I had been driving aimlessly for…I don’t know how long.

Everything kept revolving around my head. Nothing settling so I can figure out what the Hell I’m supposed to do.

The interior of my new 356 Porsche was becoming claustrophobic. It was too warm, and I was having a hard time catching my breath. Thinking it was from all the stress, I turned the air on high, rolled down the window, and kept driving.

Suddenly, a sharp pain erupted in my back. It was so strong, I jerked what was left of the wheel and slammed on the breaks—nearly landing me in a ditch.

Catching my breath, I felt along my back and couldn’t find the source of the pain. Another pain shot through my head. I screamed at the intensity.

What’s happening?

If I didn’t know any better I would think I was going through my first change again. But that wasn’t possible. Was it?

‘You need to get back to our mate,’ my wolf told me.

I would have been shocked that he was talking to me, but I was in too much pain to care at the moment. He hadn’t really made his presence known after I left Kayla all those years ago. The fact he was coming forward now meant something was going on. I needed to get back. Now.

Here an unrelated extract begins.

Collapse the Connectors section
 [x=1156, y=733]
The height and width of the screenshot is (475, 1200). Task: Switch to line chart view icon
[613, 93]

Ignoring the random spasms of pain ricocheting through my body, I pulled back onto the road and headed in the direction of the mate pull.

Screeching to a halt—blocking the driveway—I jumped out of the car. I could care less that the keys were still in the ignition. If someone wanted to steal it, they were welcome to the damn thing. All I cared about was finding out if Kayla was okay.

Not bothering to see if the door was unlocked, I kicked it open.

Jumping through the wreckage, a quick scan of the room showed me nothing was out of place—other than the splinters of the door I broke.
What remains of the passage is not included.